### [How to complete this task]
Line by line, retype the data exactly as it is given.

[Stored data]
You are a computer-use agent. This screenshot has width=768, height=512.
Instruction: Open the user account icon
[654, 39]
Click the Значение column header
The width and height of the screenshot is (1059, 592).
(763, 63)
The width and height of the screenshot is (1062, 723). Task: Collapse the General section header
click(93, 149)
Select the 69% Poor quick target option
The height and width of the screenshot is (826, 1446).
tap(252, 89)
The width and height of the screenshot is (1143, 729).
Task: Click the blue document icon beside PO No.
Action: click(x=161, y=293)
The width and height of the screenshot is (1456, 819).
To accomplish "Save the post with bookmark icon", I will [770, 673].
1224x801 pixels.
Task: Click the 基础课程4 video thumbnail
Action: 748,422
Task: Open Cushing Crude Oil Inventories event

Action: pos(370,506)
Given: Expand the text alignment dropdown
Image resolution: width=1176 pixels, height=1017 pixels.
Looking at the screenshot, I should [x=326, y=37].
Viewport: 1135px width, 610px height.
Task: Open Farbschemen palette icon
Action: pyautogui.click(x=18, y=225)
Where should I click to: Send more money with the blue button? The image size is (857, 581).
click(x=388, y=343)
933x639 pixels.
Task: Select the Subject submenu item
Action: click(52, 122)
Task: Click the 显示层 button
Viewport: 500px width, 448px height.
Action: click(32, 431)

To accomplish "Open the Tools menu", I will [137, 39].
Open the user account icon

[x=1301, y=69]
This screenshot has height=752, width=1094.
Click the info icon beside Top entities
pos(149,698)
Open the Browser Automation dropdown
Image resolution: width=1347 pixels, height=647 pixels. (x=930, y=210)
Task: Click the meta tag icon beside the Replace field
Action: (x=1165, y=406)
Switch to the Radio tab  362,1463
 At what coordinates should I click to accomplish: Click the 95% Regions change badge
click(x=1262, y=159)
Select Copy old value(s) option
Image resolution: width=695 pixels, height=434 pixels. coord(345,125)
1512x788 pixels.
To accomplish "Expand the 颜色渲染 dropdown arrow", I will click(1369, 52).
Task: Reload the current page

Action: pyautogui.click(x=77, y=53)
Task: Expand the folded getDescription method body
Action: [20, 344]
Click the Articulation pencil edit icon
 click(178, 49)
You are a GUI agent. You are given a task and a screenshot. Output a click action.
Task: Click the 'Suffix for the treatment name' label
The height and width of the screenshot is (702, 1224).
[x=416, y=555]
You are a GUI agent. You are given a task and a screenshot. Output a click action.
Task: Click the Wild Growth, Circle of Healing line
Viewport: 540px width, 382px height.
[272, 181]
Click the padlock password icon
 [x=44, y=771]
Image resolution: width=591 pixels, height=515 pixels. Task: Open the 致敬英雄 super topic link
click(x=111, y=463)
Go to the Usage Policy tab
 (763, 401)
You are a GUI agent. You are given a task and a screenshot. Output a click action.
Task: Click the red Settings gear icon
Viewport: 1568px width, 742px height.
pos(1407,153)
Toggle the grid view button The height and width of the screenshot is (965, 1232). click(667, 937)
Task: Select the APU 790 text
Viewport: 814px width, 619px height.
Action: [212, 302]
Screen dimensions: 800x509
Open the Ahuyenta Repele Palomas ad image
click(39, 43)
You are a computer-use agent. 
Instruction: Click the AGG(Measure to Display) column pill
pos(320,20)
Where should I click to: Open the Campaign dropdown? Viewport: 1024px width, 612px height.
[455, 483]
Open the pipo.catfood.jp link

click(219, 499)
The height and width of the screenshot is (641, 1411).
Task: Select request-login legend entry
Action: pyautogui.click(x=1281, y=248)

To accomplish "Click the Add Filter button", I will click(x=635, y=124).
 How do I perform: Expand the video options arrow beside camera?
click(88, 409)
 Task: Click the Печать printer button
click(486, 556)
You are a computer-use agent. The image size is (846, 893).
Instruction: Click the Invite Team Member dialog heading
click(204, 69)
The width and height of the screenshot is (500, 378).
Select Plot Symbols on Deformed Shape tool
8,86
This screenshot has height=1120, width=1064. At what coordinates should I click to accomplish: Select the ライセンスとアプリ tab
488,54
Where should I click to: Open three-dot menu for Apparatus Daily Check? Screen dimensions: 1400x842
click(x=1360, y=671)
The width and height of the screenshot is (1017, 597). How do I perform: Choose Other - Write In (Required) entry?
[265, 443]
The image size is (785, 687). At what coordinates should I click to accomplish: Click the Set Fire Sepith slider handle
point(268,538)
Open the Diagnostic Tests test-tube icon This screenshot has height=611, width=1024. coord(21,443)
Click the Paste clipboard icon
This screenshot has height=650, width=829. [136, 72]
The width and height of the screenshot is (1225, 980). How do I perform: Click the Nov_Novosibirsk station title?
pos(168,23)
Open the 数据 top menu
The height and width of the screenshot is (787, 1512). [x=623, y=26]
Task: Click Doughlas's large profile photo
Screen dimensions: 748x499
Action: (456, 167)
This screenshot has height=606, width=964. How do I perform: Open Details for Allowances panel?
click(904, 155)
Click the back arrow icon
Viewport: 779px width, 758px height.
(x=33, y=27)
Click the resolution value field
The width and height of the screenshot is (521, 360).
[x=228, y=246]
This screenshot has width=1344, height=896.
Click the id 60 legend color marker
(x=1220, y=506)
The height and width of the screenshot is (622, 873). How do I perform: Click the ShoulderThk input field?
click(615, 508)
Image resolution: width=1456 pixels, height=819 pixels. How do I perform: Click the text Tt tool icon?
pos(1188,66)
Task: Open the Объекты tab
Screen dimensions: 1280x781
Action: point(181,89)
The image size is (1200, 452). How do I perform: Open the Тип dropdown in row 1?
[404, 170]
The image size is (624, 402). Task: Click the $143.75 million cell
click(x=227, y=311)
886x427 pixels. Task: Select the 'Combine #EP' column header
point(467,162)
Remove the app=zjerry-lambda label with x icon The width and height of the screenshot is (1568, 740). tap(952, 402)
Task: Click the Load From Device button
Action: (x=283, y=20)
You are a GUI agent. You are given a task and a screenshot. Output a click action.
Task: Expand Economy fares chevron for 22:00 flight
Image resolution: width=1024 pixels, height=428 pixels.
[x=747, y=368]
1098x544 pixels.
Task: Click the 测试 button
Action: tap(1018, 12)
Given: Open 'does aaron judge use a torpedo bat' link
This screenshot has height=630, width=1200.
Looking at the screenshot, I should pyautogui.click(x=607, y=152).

### [Solution to this exercise]
You are a computer-use agent. This screenshot has width=768, height=512.
Instruction: Open the user account icon
[654, 39]
Click the Значение column header
The width and height of the screenshot is (1059, 592).
(763, 63)
The width and height of the screenshot is (1062, 723). Task: Collapse the General section header
click(93, 149)
Select the 69% Poor quick target option
The height and width of the screenshot is (826, 1446).
tap(252, 89)
The width and height of the screenshot is (1143, 729).
Task: Click the blue document icon beside PO No.
Action: click(x=161, y=293)
The width and height of the screenshot is (1456, 819).
To accomplish "Save the post with bookmark icon", I will [770, 673].
1224x801 pixels.
Task: Click the 基础课程4 video thumbnail
Action: 748,422
Task: Open Cushing Crude Oil Inventories event

Action: pos(370,506)
Given: Expand the text alignment dropdown
Image resolution: width=1176 pixels, height=1017 pixels.
Looking at the screenshot, I should [x=326, y=37].
Viewport: 1135px width, 610px height.
Task: Open Farbschemen palette icon
Action: pyautogui.click(x=18, y=225)
Where should I click to: Send more money with the blue button? The image size is (857, 581).
click(x=388, y=343)
933x639 pixels.
Task: Select the Subject submenu item
Action: click(52, 122)
Task: Click the 显示层 button
Viewport: 500px width, 448px height.
Action: click(32, 431)

To accomplish "Open the Tools menu", I will [137, 39].
Open the user account icon

[x=1301, y=69]
This screenshot has height=752, width=1094.
Click the info icon beside Top entities
pos(149,698)
Open the Browser Automation dropdown
Image resolution: width=1347 pixels, height=647 pixels. (x=930, y=210)
Task: Click the meta tag icon beside the Replace field
Action: (x=1165, y=406)
Switch to the Radio tab  362,1463
 At what coordinates should I click to accomplish: Click the 95% Regions change badge
click(x=1262, y=159)
Select Copy old value(s) option
Image resolution: width=695 pixels, height=434 pixels. coord(345,125)
1512x788 pixels.
To accomplish "Expand the 颜色渲染 dropdown arrow", I will click(1369, 52).
Task: Reload the current page

Action: pyautogui.click(x=77, y=53)
Task: Expand the folded getDescription method body
Action: [20, 344]
Click the Articulation pencil edit icon
 click(178, 49)
You are a GUI agent. You are given a task and a screenshot. Output a click action.
Task: Click the 'Suffix for the treatment name' label
The height and width of the screenshot is (702, 1224).
[x=416, y=555]
You are a GUI agent. You are given a task and a screenshot. Output a click action.
Task: Click the Wild Growth, Circle of Healing line
Viewport: 540px width, 382px height.
[272, 181]
Click the padlock password icon
 [x=44, y=771]
Image resolution: width=591 pixels, height=515 pixels. Task: Open the 致敬英雄 super topic link
click(x=111, y=463)
Go to the Usage Policy tab
 (763, 401)
You are a GUI agent. You are given a task and a screenshot. Output a click action.
Task: Click the red Settings gear icon
Viewport: 1568px width, 742px height.
pos(1407,153)
Toggle the grid view button The height and width of the screenshot is (965, 1232). click(667, 937)
Task: Select the APU 790 text
Viewport: 814px width, 619px height.
Action: [212, 302]
Screen dimensions: 800x509
Open the Ahuyenta Repele Palomas ad image
click(39, 43)
You are a computer-use agent. 
Instruction: Click the AGG(Measure to Display) column pill
pos(320,20)
Where should I click to: Open the Campaign dropdown? Viewport: 1024px width, 612px height.
[455, 483]
Open the pipo.catfood.jp link

click(219, 499)
The height and width of the screenshot is (641, 1411).
Task: Select request-login legend entry
Action: pyautogui.click(x=1281, y=248)

To accomplish "Click the Add Filter button", I will click(x=635, y=124).
 How do I perform: Expand the video options arrow beside camera?
click(88, 409)
 Task: Click the Печать printer button
click(486, 556)
You are a computer-use agent. The image size is (846, 893).
Instruction: Click the Invite Team Member dialog heading
click(204, 69)
The width and height of the screenshot is (500, 378).
Select Plot Symbols on Deformed Shape tool
8,86
This screenshot has height=1120, width=1064. At what coordinates should I click to accomplish: Select the ライセンスとアプリ tab
488,54
Where should I click to: Open three-dot menu for Apparatus Daily Check? Screen dimensions: 1400x842
click(x=1360, y=671)
The width and height of the screenshot is (1017, 597). How do I perform: Choose Other - Write In (Required) entry?
[265, 443]
The image size is (785, 687). At what coordinates should I click to accomplish: Click the Set Fire Sepith slider handle
point(268,538)
Open the Diagnostic Tests test-tube icon This screenshot has height=611, width=1024. coord(21,443)
Click the Paste clipboard icon
This screenshot has height=650, width=829. [136, 72]
The width and height of the screenshot is (1225, 980). How do I perform: Click the Nov_Novosibirsk station title?
pos(168,23)
Open the 数据 top menu
The height and width of the screenshot is (787, 1512). [x=623, y=26]
Task: Click Doughlas's large profile photo
Screen dimensions: 748x499
Action: (456, 167)
This screenshot has height=606, width=964. How do I perform: Open Details for Allowances panel?
click(904, 155)
Click the back arrow icon
Viewport: 779px width, 758px height.
(x=33, y=27)
Click the resolution value field
The width and height of the screenshot is (521, 360).
[x=228, y=246]
This screenshot has width=1344, height=896.
Click the id 60 legend color marker
(x=1220, y=506)
The height and width of the screenshot is (622, 873). How do I perform: Click the ShoulderThk input field?
click(615, 508)
Image resolution: width=1456 pixels, height=819 pixels. How do I perform: Click the text Tt tool icon?
pos(1188,66)
Task: Open the Объекты tab
Screen dimensions: 1280x781
Action: point(181,89)
The image size is (1200, 452). How do I perform: Open the Тип dropdown in row 1?
[404, 170]
The image size is (624, 402). Task: Click the $143.75 million cell
click(x=227, y=311)
886x427 pixels. Task: Select the 'Combine #EP' column header
point(467,162)
Remove the app=zjerry-lambda label with x icon The width and height of the screenshot is (1568, 740). tap(952, 402)
Task: Click the Load From Device button
Action: (x=283, y=20)
You are a GUI agent. You are given a task and a screenshot. Output a click action.
Task: Expand Economy fares chevron for 22:00 flight
Image resolution: width=1024 pixels, height=428 pixels.
[x=747, y=368]
1098x544 pixels.
Task: Click the 测试 button
Action: tap(1018, 12)
Given: Open 'does aaron judge use a torpedo bat' link
This screenshot has height=630, width=1200.
Looking at the screenshot, I should pyautogui.click(x=607, y=152).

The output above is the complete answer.